**Extracted information**
········
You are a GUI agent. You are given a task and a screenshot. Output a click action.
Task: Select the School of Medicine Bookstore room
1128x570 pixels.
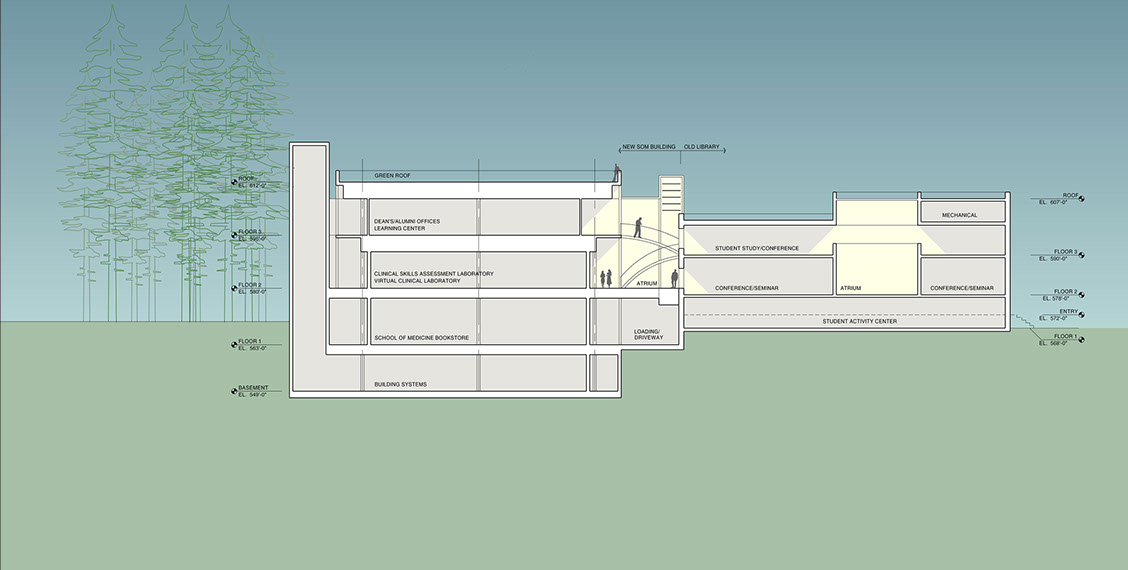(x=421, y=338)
········
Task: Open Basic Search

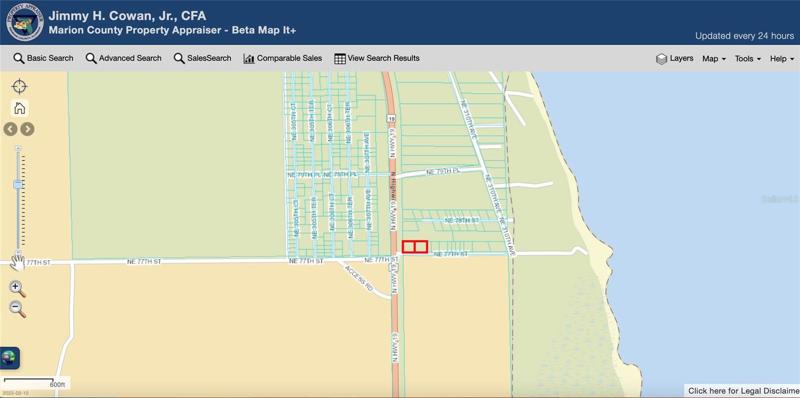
········
**Your task**
Rewrite the lines of the records as a numbered list, starting at the line that contains "You are a GUI" and ending at the line that contains "(x=421, y=338)". Skip any blank lines and leave the pictures out.

**Response to this task**
1. You are a GUI agent. You are given a task and a screenshot. Output a click action.
2. Task: Select the School of Medicine Bookstore room
3. 1128x570 pixels.
4. (x=421, y=338)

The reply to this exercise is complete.